Experts are warning that more than 2,000 holiday-themed fake retail sites are now active as Cyber Monday hits peak traffic, creating a prime window for large-scale fraud. The warning lands as Adobe Analytics projects Cyber Monday online sales of roughly $14.2 billion, following a record $11.8 billion in Black Friday spending.
The combination of urgency, mobile shopping, and steep-discount hunting has created ideal conditions for scam networks that are already operating at scale, according to CloudSEK, who published the report last week.
“Black Friday and Cyber Monday create an environment where consumers actively search for steep discounts across unfamiliar online stores — making them prime targets for large-scale fake shop operations,” wrote the author of the report Ibrahim Saify, security consultant with CloudSEK.
Saify identified two major clusters of fraudulent storefronts designed to activate specifically during the Black Friday–Cyber Monday period. One cluster includes more than 750 Amazon-themed domains, many created through typosquatting and built from the same holiday-banner templates, countdown timers, and fake trust seals.
A second, much larger cluster spans the .shop domain and includes hundreds of thousands of sites impersonating brands such as Apple, Samsung, Garmin, Fujifilm, Ray-Ban, COSRX, and HP. The report shows that many of these domains sat dormant behind “coming soon” pages until the days before Thanksgiving, then switched into full storefronts as Black Friday approached.
The mechanics are familiar. Fake stores have long relied on aggressive discount banners, fabricated “recent purchase” alerts, and checkout pages designed to harvest billing information. Many also continue to redirect payments through unflagged shell merchant sites to avoid detection. These patterns mirror years of holiday-season fraud, where scammers take advantage of consumers who are primed for fast purchases and deep discounts.
“Holiday-themed fake shop campaigns have become highly polished, fast-moving, and automated — designed to exploit the rush of Black Friday, Cyber Monday, and Christmas sales,”
What has changed is the scale and coordination. CloudSEK found that entire networks of sites now use identical HTML structures, shared JavaScript checkout logic, and a suspicious content-delivery network that hosts holiday-themed assets and flip-clock timers. The templates automatically re-theme for Black Friday, Cyber Monday, Christmas, and Thanksgiving, allowing scammers to reuse the same infrastructure across the entire season.
The domains themselves show clustering in their creation dates, with large waves registered in late 2024 and in several bursts throughout 2025. The pattern suggests a centrally managed ecosystem rather than one-off opportunists, according to the report.

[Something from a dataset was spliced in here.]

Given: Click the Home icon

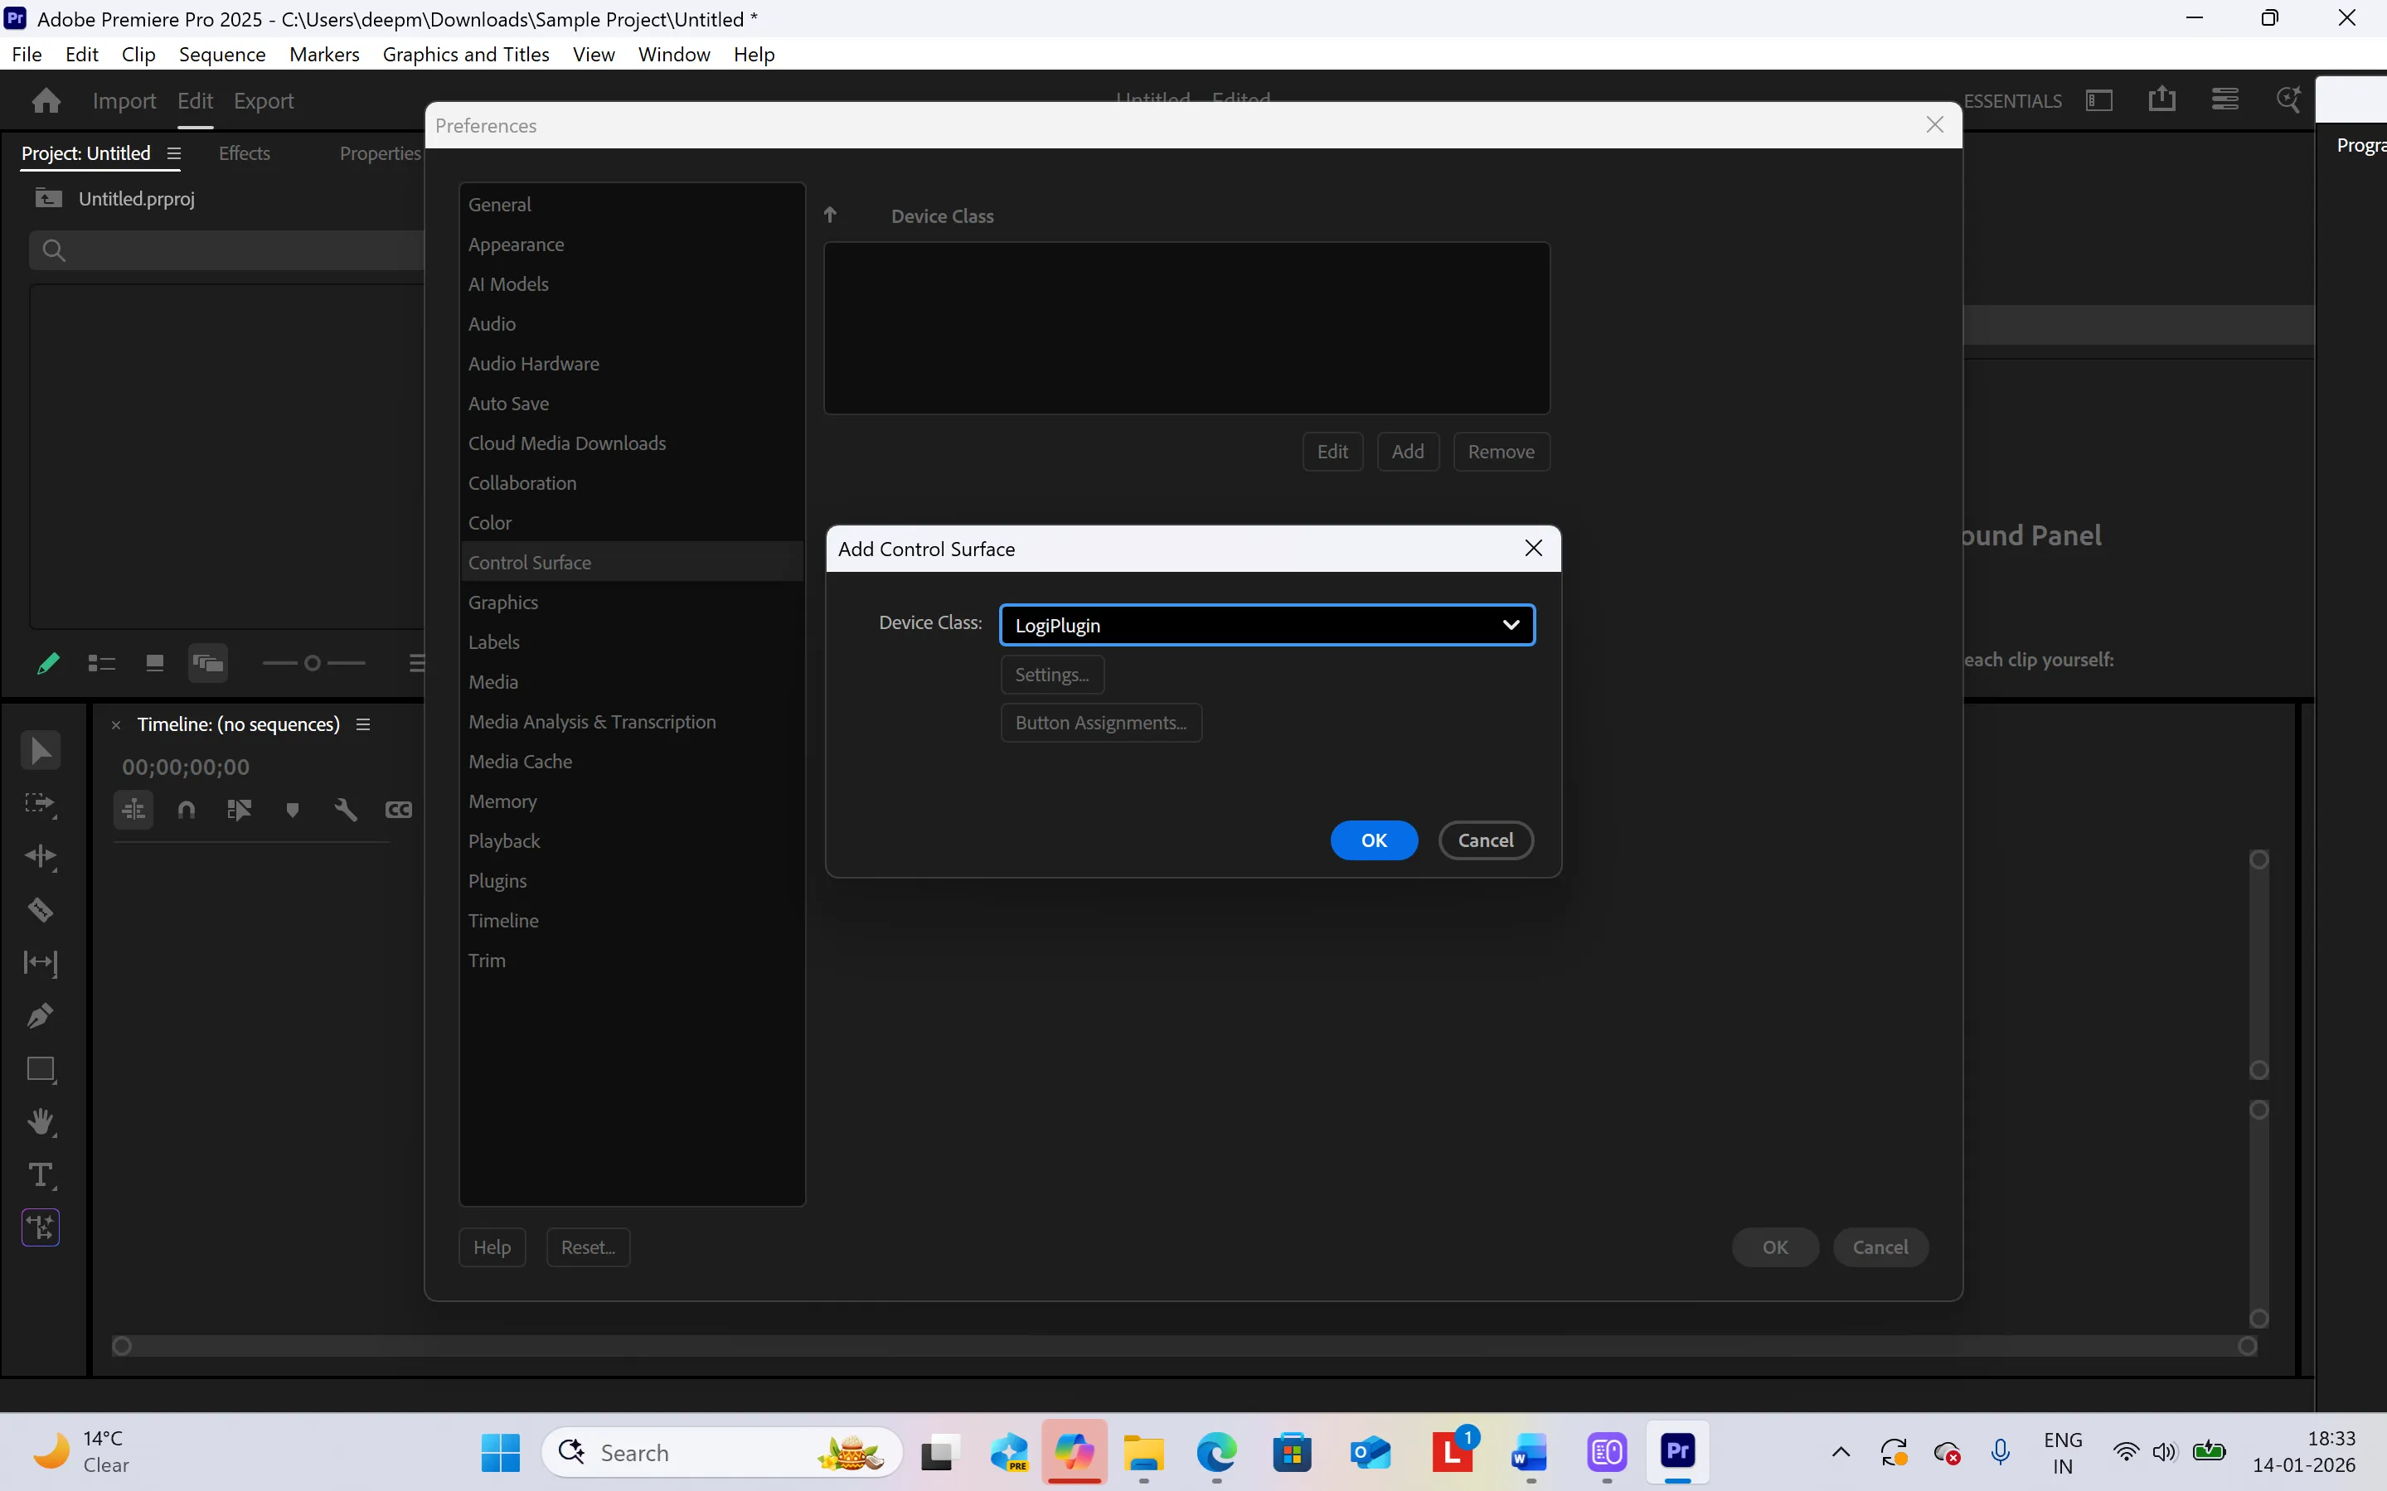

The fraud networks also hide behind Cloudflare reverse proxies or China-based hosting, making it difficult to trace their origins. Several payment-redirection domains remain unflagged by reputation services, which lowers the likelihood that early victims will trigger alerts. The report shows how checkout information, including credit-card data, is sometimes embedded directly into URL parameters for rapid harvesting.
Adobe’s sales projections explain why this level of automation is emerging now. This year’s Cyber Monday is expected to draw the largest online shopping volume of the season. With shoppers moving quickly across unfamiliar sites, scammers gain both reach and plausible cover. High-traffic periods also make it harder for fraud analysts to distinguish malicious behavior from legitimate spikes.
CloudSEK expects the fake storefronts to remain active through December as scammers re-theme their templates for Christmas and year-end sales. The firm warns that even seasoned online shoppers may have trouble identifying the most convincing clones, particularly on mobile devices where visual cues are less noticeable.
The scale of this year’s activity reflects a “seasonal reloading” pattern that has become more organized and more automated, according to the report.